» **What you will do**: If a line in the entries includes "computer", show that line.

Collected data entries
##########
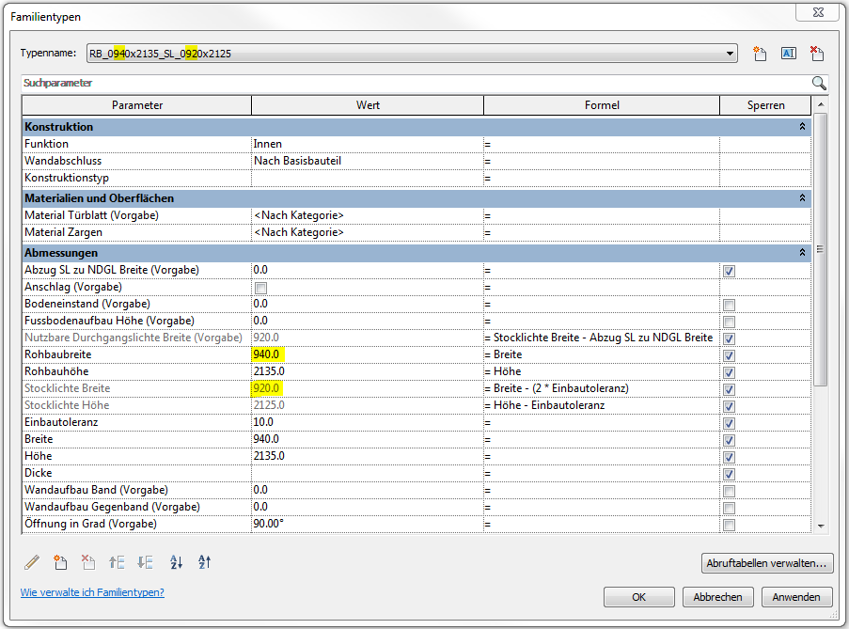849x629 pixels.
Task: Open the Wie verwalte ich Familientypen link
Action: pos(92,592)
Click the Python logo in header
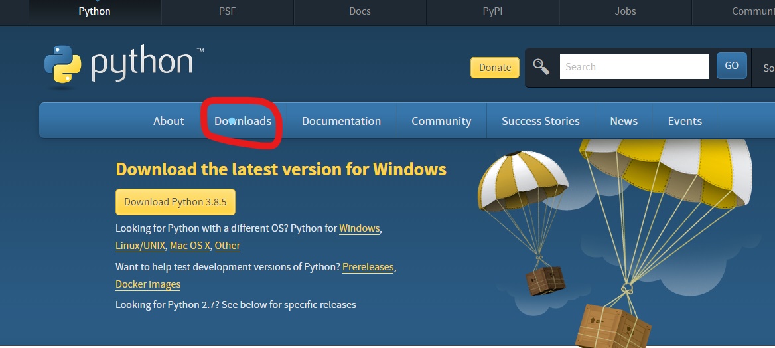 pyautogui.click(x=123, y=65)
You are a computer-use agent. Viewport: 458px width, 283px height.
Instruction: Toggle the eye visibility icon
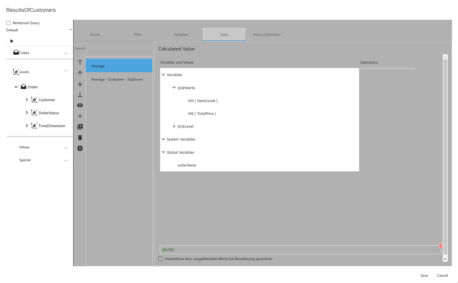80,105
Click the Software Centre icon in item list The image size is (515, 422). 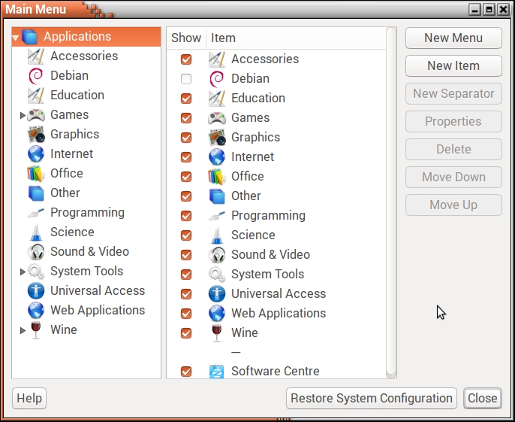217,372
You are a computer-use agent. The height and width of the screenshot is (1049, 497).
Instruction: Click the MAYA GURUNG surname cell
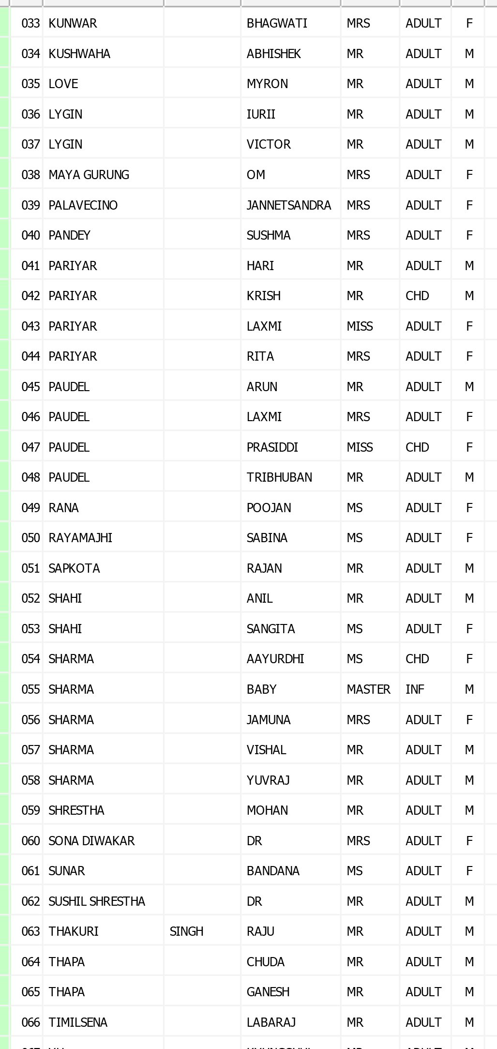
##########
» **Expected answer**:
You are a computer-use agent. Viewport: 458px width, 283px height.
You are a computer-use agent. The height and width of the screenshot is (1049, 497).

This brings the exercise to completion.